What the task asks:
Please retype exactly the lines from the one containing "Task: Click the blue search (查询) button" through the end of the records, leaving out the pictures.

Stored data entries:
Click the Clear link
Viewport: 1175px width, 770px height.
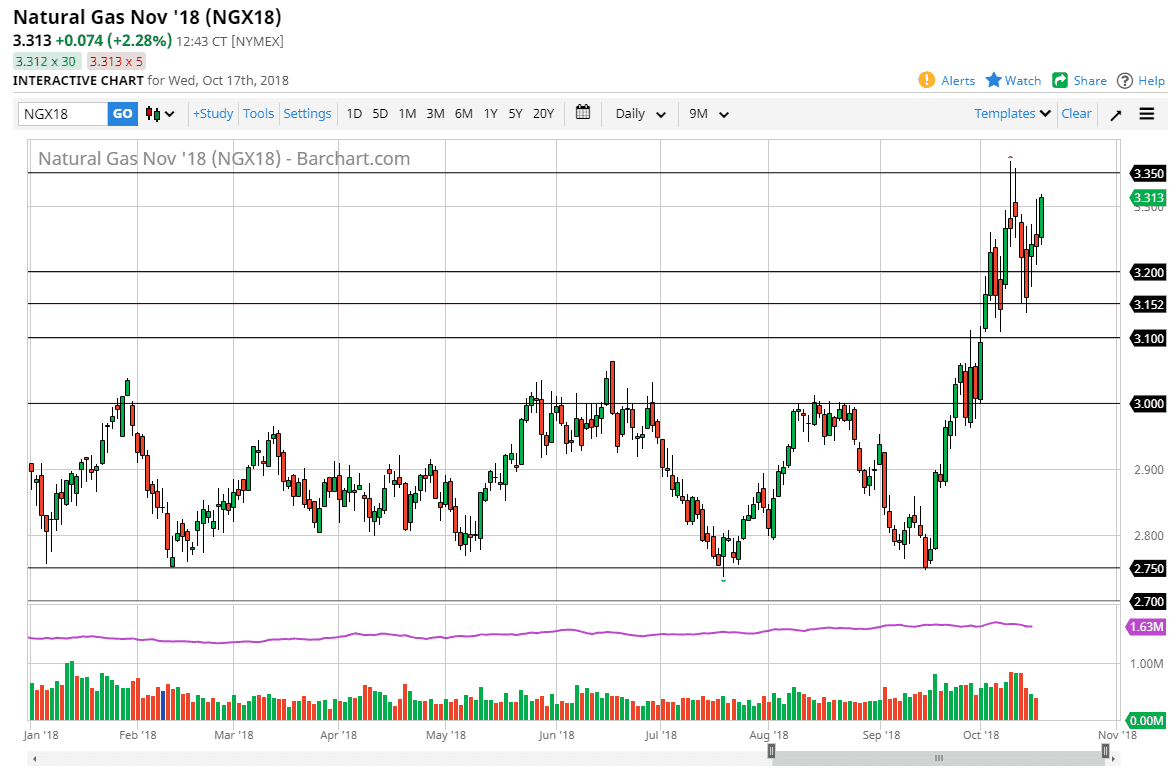pyautogui.click(x=1076, y=114)
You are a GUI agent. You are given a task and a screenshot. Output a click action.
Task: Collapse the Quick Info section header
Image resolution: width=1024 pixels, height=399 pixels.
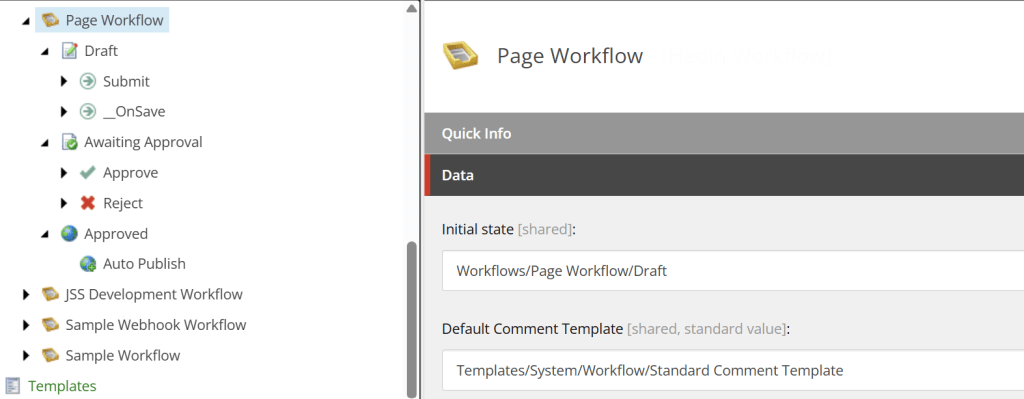(x=724, y=133)
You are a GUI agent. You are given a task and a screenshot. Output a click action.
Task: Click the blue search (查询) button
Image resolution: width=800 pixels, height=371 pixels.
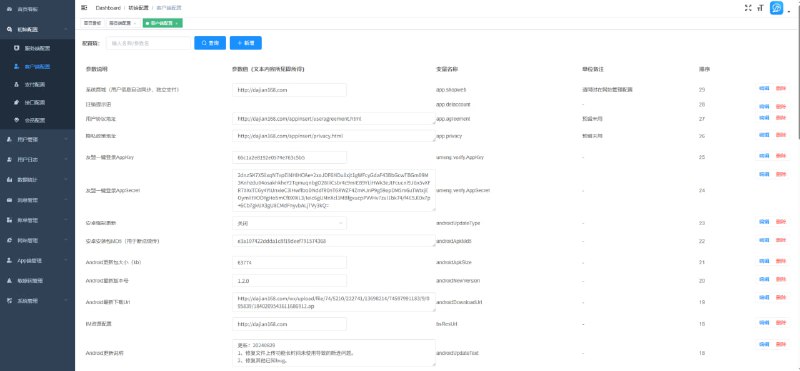point(210,43)
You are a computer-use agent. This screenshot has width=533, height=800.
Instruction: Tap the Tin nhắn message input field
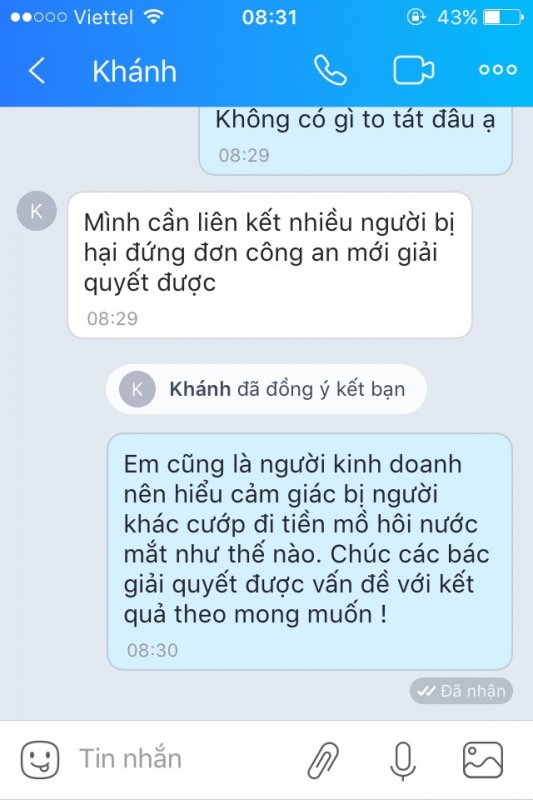(189, 759)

Answer to the exercise:
Task: Click the blue search (查询) button
Image resolution: width=800 pixels, height=371 pixels.
point(210,43)
You are a computer-use agent. This screenshot has width=533, height=800.
Instruction: Tap the Tin nhắn message input field
(189, 759)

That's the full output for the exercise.